The artistic practice of Urs Fischer (b. 1973, Zurich) is founded on a radical investigation of the possibilities of the creative process. Deploying startling combinations of materials and drawing on the structures of varied artistic modes, Fischer creates ambitious sculptural works and environmental installations that are provocative, playful, and disorienting. His work has been the subject of numerous solo exhibitions at institutions including the Insititute of Contemporary Art, London (2000); the Stedelijk Museum, Amsterdam (2000); Centre Pompidou, Paris (2004); Kunsthaus Zürich (2004); Hamburger Bahnhof, Museum für Gegenwart, Berlin (2005); and the Museum Boijmans Van Beuningen, Rotterdam (2006). In fall 2009, Fischer will be the subject of a museum-wide exhibition at the New Museum in New York.

Dan Graham

Dan Graham (b. 1942, Urbana, Illinois) began his career in the early 1960s as a part of a new generation of Conceptual and Minimalist artists working in New York. Much of his early work occurred outside the gallery with projects such as the insertion of texts into mass-market magazines. In the 1970s, he worked primarily with performance, film, and video to explore shifts in individual and group consciousness and the limits of private and public space, evolving in the 1980s into the installations and architectural pavilions for which he is internationally known today. In 2001, he was awarded the French Vermeil Medal by the City of Paris. In 2001–02, a comprehensive retrospective of his work was shown at the Museu de Arte Contemporanea de Serralves, Porto, and traveled throughout Europe. He is currently the subject of a major retrospective at the Whitney Museum of American Art, New York.

#### [WHAT THIS TASK INVOLVES]
Decide whether each statement agrees with the artist profiles, answering yes or no and quoting the deciding words: (a) Fischer had a solo exhibition at the Centre Pompidou in 2004. (b) Graham received the French Vermeil Medal in 2005. (c) Much of Graham's early work took place inside the gallery. The material on this page is drawn from a separate source, unrelated to the artist profiles.

#### [INFORMATION SUPPLIED]
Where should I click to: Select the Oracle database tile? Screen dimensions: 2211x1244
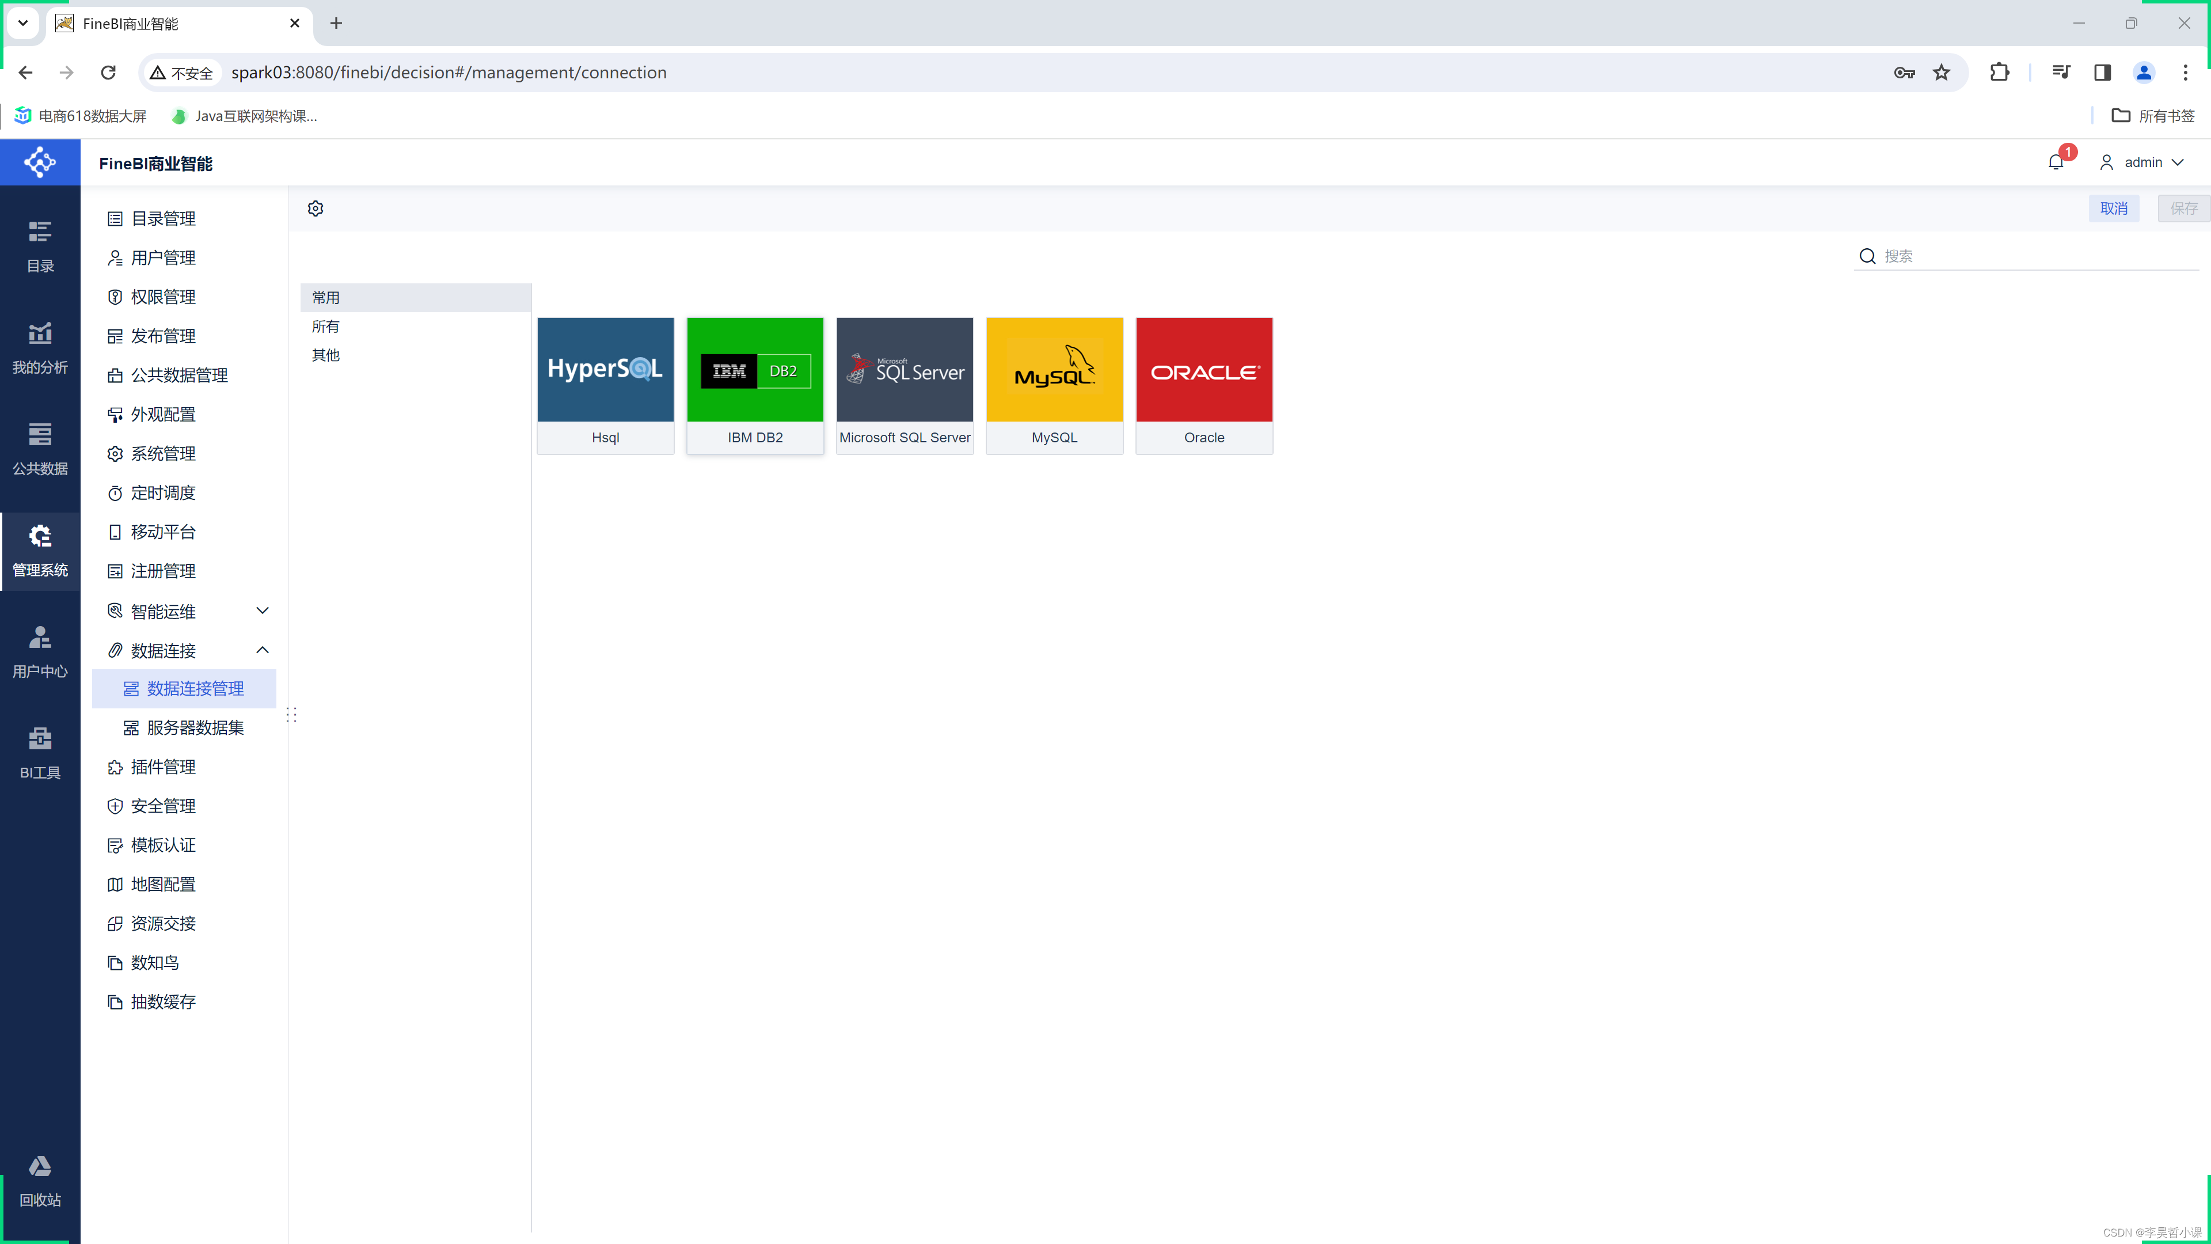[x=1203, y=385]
--
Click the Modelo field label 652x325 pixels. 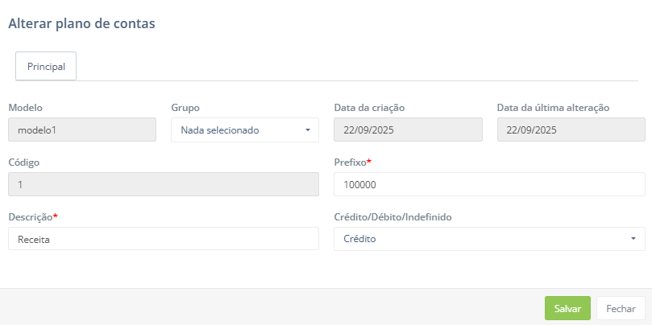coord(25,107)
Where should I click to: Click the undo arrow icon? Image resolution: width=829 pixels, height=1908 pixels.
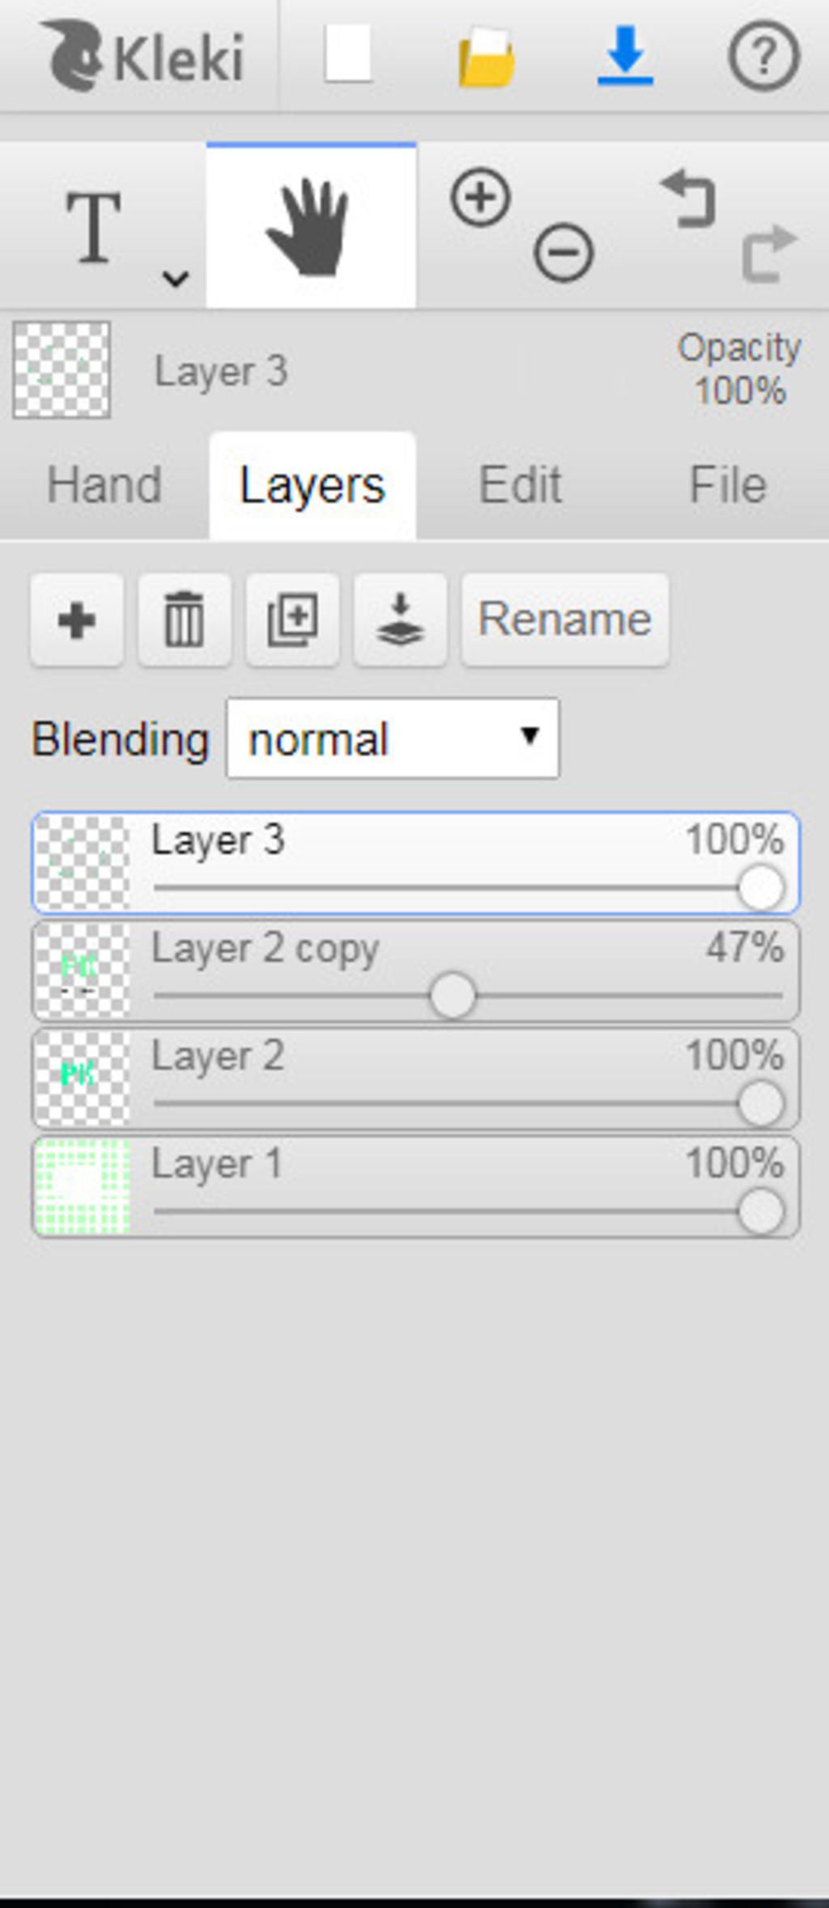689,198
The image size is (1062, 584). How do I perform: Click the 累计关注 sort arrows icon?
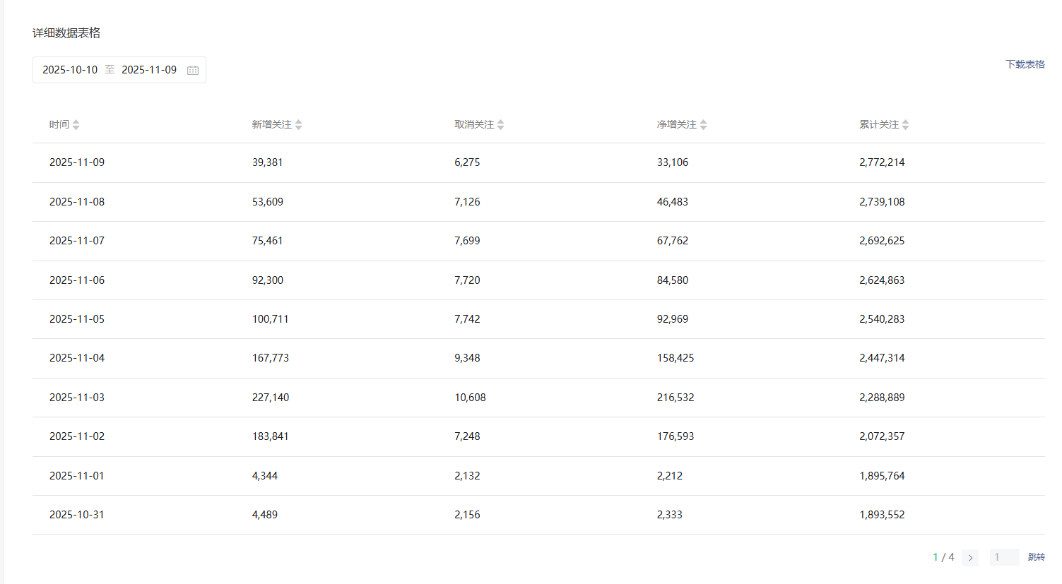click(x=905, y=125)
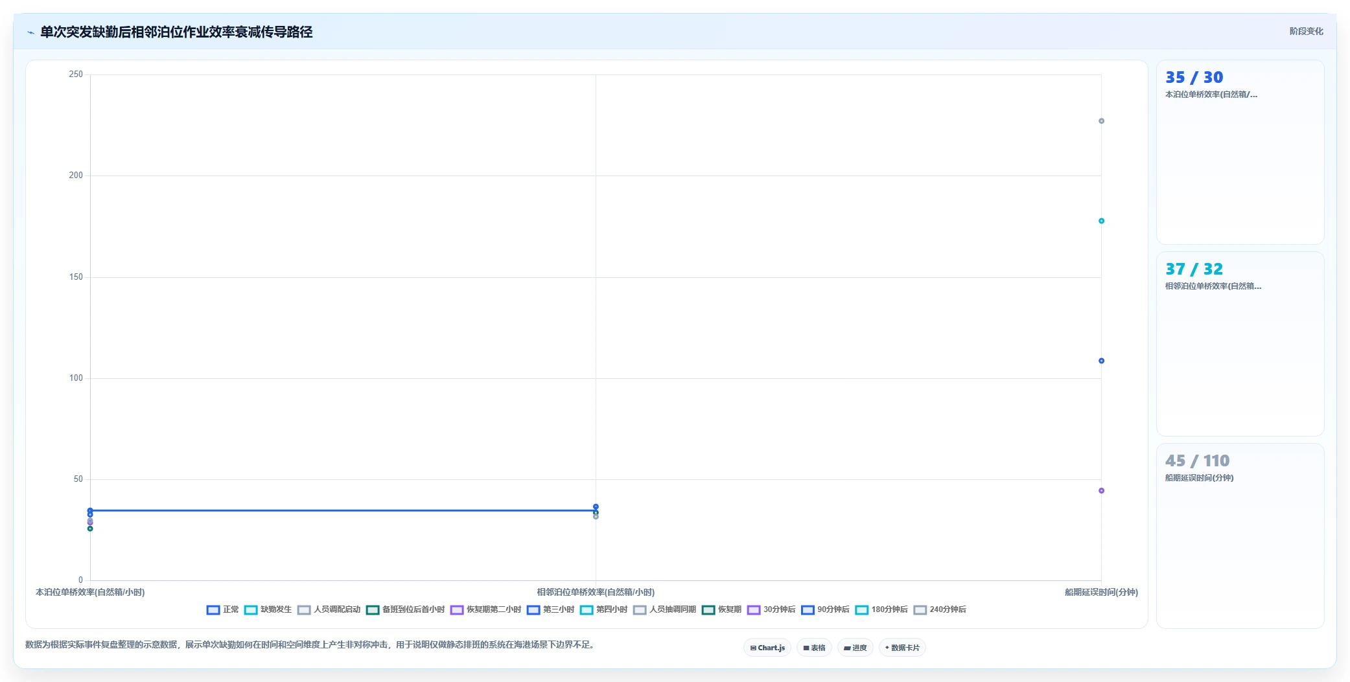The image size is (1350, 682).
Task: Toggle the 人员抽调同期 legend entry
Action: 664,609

#### [RESULT OF THIS TASK]
(a) Yes: "Centre Pompidou, Paris (2004)"
(b) No: "In 2001, he was awarded the French Vermeil Medal by the City of Paris."
(c) No: "Much of his early work occurred outside the gallery"